James Burton Ax (10 January 1937 – 11 June 2006) was an American mathematician who made groundbreaking contributions in algebra and number theory using model theory. He shared, with Simon B. Kochen, the seventh Frank Nelson Cole Prize in Number Theory, which was awarded for a series of three joint papers on Diophantine problems.

Education and career
James Ax graduated from Peter Stuyvesant High School in New York City and then the Brooklyn Polytechnic University. He earned his Ph.D. from the University of California, Berkeley in 1961 under the direction of Gerhard Hochschild, with a dissertation on The Intersection of Norm Groups. After a year at Stanford University, he joined the mathematics faculty at Cornell University. He spent the academic year 1965–1966 at Harvard University on a Guggenheim Fellowship. In 1969, he moved from Cornell to the mathematics department at Stony Brook University and remained on the faculty until 1977, when he retired from his academic career. In 1970 he was an Invited Speaker at the ICM in Nice with talk Transcendence and differential algebraic geometry. In the 1970s, he worked on the fundamentals of physics, including an axiomatization of space-time and the group theoretical properties of the axioms of quantum mechanics.

------------------------

Written tasks:
A. Name every school and university mentioned in the biography of James Ax.
B. Answer these questions from the biography of James Ax:
(i) With whom did Ax share the Frank Nelson Cole Prize in Number Theory?
(ii) Who directed Ax's Ph.D. work at Berkeley?
(iii) In what year did Ax retire from his academic career?
C. Extend the biography of James Ax with new material that follows its final sentence.

A block of data:

------------------------

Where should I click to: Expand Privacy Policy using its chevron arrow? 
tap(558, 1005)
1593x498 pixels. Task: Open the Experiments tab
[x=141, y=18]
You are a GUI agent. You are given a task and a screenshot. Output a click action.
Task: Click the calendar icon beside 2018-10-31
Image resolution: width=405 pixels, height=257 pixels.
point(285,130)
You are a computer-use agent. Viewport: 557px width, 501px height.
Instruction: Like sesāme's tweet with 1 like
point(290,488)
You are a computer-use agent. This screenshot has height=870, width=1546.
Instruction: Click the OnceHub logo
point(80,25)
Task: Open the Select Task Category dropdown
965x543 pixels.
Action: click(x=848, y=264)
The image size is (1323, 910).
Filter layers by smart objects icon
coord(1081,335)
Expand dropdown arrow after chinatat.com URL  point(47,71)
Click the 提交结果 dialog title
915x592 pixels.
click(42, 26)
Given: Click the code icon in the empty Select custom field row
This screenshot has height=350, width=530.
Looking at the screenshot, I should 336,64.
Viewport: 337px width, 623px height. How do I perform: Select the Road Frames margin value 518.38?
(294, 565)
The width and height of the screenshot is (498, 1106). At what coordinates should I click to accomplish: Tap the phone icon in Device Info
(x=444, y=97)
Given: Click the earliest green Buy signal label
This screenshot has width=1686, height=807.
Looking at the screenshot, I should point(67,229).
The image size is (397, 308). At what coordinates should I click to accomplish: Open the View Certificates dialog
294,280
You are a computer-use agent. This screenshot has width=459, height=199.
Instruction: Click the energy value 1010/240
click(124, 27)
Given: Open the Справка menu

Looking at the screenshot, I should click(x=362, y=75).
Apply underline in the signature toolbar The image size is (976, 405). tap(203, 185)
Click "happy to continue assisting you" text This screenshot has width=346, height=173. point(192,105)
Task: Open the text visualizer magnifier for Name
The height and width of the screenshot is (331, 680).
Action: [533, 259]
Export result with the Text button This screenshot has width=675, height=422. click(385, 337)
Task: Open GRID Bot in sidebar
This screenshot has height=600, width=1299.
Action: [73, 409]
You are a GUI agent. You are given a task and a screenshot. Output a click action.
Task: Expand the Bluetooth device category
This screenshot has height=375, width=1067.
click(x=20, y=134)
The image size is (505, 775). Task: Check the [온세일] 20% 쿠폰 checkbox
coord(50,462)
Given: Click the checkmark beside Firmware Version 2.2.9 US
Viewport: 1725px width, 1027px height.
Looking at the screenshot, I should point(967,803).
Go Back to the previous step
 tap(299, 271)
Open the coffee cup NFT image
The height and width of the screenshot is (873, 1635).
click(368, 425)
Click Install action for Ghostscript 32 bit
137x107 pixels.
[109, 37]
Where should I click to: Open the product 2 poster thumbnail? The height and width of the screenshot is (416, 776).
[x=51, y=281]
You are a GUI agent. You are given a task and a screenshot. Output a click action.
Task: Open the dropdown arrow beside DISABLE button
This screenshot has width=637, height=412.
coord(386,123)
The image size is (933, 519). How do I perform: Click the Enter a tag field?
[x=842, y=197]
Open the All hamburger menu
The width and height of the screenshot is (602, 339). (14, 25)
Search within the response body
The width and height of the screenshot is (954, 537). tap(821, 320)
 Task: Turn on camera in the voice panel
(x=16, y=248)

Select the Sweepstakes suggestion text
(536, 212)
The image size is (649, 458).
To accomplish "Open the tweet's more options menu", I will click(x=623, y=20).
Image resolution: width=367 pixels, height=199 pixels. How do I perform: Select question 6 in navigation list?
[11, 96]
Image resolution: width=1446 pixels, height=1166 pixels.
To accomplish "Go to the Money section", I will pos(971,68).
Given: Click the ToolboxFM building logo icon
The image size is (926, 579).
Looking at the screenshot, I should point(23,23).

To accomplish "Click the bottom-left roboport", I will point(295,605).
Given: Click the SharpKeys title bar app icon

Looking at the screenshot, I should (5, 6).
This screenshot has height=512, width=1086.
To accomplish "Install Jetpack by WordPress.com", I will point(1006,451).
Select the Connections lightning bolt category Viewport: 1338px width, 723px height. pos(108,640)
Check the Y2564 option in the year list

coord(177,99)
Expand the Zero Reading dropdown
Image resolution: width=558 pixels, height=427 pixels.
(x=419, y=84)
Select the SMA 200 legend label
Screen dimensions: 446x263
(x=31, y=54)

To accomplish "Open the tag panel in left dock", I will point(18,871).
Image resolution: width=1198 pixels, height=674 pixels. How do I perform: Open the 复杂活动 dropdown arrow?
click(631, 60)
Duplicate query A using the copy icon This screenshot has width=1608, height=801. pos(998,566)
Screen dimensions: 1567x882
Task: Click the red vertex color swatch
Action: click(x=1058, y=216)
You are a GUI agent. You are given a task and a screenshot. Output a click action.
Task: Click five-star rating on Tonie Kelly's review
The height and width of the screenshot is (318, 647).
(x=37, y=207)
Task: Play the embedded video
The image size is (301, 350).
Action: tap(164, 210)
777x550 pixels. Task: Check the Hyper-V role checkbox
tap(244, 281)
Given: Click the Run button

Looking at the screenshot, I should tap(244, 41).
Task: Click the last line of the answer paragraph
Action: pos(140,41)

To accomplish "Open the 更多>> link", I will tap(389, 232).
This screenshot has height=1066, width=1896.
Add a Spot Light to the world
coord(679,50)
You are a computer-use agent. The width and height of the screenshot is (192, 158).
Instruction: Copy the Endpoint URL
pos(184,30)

------------------------

Task answers:
A. Peter Stuyvesant High School, Brooklyn Polytechnic University, University of California, Berkeley, Stanford University, Cornell University, Harvard University, Stony Brook University

B.
(i) Simon B. Kochen
(ii) Gerhard Hochschild
(iii) 1977

C.
In the 1980s, he and Berkeley classmate Jim Simons founded a quantitative finance firm, Axcom Trading Advisors, which was later acquired by Renaissance Technologies and renamed the Medallion Fund. The latter fund was named after the Cole Prize won by James Ax and the Veblen Prize won by James Simons.

In the early 1990s, Ax retired from his financial career and went to San Diego, California, where he studied further on the foundations of quantum mechanics and also attended, at the University of California, San Diego, courses on playwriting and screenwriting. (In 2005 he completed a thriller screenplay entitled Bots.)

The Ax Library in the Department of Mathematics at the University of California, San Diego houses his mathematical books.

Personal
Ax is the father of American cosmologist Brian Keating and Kevin B. Keating (b. 1967), who is the president of the Kevin and Masha Keating Family Foundation. After Ax and his first wife divorced, she remarried a man named Keating, and young Brian and his older brother Kevin took the stepfather's name. Brian Keating explained (in 2020) that he and his father were not close during his childhood; his father often joked that 'I don't really care about kids until they learn algebra.'

Selected publications

See also
Ax–Grothendieck theorem
Ax–Kochen theorem
Leopoldt's conjecture
Schanuel's conjecture

References

External links
 
 James B. Ax Library  - at UCSD.

1937 births
2006 deaths
Stuyvesant High School alumni
Polytechnic Institute of New York University alumni
University of California, Berkeley alumni
Stanford University Department of Mathematics faculty
Cornell University faculty
Stony Brook University faculty
Model theorists
Mathematicians from New York (state)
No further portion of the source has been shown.